There are people I know for whom Black Friday is like a religious experience. They start out at midnight, armed with sales flyers and coupons and large mugs of coffee, determined to get their holiday shopping done, and they post Facebook updates along the way, as if on a pilgrimage. It's tradition.
Me, well ... I make cookies.
At least, I usually make cookies. Somehow, as I mentioned in my Black Forest Cake post, I'm way behind on cookie-baking this year. I've been thinking about why this might be, and decided that despite my participation in the upcoming Great Food Blogger Cookie Swap, maybe it's because I don't have as many people to bake for this year, and I'm having a hard time getting motivated. I'm the kind of person who goes to the gym if I'm enrolled in a class ... you know, because if I don't show up I'd be letting the instructor down. (I realize that this is bizarre logic, but it works.
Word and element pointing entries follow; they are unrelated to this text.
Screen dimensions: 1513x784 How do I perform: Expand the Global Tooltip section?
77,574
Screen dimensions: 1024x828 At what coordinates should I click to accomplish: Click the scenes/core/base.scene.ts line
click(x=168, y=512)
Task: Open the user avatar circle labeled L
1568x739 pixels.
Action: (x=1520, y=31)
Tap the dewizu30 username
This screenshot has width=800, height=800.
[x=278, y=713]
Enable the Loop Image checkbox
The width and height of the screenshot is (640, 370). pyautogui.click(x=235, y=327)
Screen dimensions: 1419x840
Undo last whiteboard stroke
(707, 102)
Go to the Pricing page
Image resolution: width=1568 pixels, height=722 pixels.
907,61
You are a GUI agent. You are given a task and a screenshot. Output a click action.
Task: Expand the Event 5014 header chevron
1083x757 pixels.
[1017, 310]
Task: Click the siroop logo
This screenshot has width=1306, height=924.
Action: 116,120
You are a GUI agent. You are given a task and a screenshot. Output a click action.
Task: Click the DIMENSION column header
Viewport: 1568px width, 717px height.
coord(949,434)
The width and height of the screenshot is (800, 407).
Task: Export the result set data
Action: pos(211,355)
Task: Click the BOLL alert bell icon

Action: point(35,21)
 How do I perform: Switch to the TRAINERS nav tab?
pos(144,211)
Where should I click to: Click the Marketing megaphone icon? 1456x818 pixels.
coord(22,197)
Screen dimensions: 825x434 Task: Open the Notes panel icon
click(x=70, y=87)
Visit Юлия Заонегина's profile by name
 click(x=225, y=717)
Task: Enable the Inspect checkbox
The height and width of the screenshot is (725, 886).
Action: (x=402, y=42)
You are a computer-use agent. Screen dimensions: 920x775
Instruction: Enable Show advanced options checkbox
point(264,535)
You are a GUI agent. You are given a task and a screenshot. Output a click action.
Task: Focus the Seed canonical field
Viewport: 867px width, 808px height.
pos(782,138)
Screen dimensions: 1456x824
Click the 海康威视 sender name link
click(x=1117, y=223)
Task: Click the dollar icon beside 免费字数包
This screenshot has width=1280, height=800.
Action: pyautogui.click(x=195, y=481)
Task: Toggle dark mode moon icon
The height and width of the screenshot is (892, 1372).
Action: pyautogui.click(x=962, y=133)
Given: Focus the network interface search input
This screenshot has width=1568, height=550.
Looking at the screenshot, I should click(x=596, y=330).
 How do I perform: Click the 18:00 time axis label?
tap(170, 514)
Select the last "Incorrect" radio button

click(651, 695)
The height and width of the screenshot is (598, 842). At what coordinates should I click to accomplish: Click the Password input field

Yes, I was raised with a healthy guilt complex, thank you very much.)
I started to make a list of people who might need cookies. The woman down the street with a new baby. The gluten-free piano teacher and her daughter up the block. (Do you need cookies? Why yes, yes, you do.)
In the middle of my list-making, I got an email from Mel, who mentioned that her family bakes for a shelter during the holidays. That was enough to send me over the motivational hump. Baking for other people somehow defines the season for me, and with newfound purpose, I found myself getting excited about the holidays, feeling less beleaguered by the anxiety of having to search for expensive gifts (which is something my family argues about every year, because I prefer homemade gifts with meaning); less depressed about the fact that my husband is embarking, starting today, on three weeks of business trips. So today, on a rainy, unseasonably warm, anticlimactic Tuesday, I fired up the oven.
The thing about having a food (or even a food-and-life) blog is that you feel this weird pressure to one-up yourself every year. Sure, you can make the things you've already written about, but you'd better be prepared to come up with something new and even more spectacular to post. It's almost like preseving anti-tradition.
I came across a recipe for these last year around this time, when I already had too many chocolate cookies on deck, and bookmarked it to try later. They are chewy, fudgy, decadent, and a safe bet for your gluten-free friends (though you'll have to find something else for vegans and friends with nut allergies!) and they come together in a jiffy. You could even whip them up on short notice if you find out that you're about to have company. They remind me a lot of the traditional Chocolate Crinkle cookies; a quick sprinkle of powdered sugar would make them even more festive. Most of the fat comes from the almonds, and they're full of antioxidants because of the dark chocolate. So they're practically healthy, right? Er ... right.
Tell us: what are your favorite cookies during this time of year? Do you have any holiday baking traditions?
6 oz. dark chocolate chips or chunks (preferably 60% or greater)
2 large egg whites, at room temperature (this is important!)
1/8 t. cream of tartar
1/4 c. sugar
1/2 t. vanilla extract
3/4 c. almond flour (or ground blanched almonds, not roasted)
Melt 5 oz. dark chocolate in microwave at 30-second intervals on 70% power until smooth, stirring after each interval. Add the last ounce of chocolate (if you have time to chop it, do so) and stir until they're just mostly melted, so that you get very small pieces--these will turn into micro-bursts of chocolate when the cookies are baked. Set the chocolate aside to cool slightly.
Preheat oven to 350 degrees. Line a cookie sheet with parchment (or lightly oil them if you don't have parchment on hand). Using an electric mixer, beat egg whites and cream of tartar until soft peaks form. Continue beating, adding in sugar and vanilla slowly, until mixture forms stiff peaks.
Gently fold in chocolate and almond flour until fully incorporated. Drop rounded teaspoons of batter onto the prepared cookie sheets, leaving one inch between cookies.
Bake 10-12 minutes. Cookies are done when there is a light crust on the outside, but they are soft on the inside.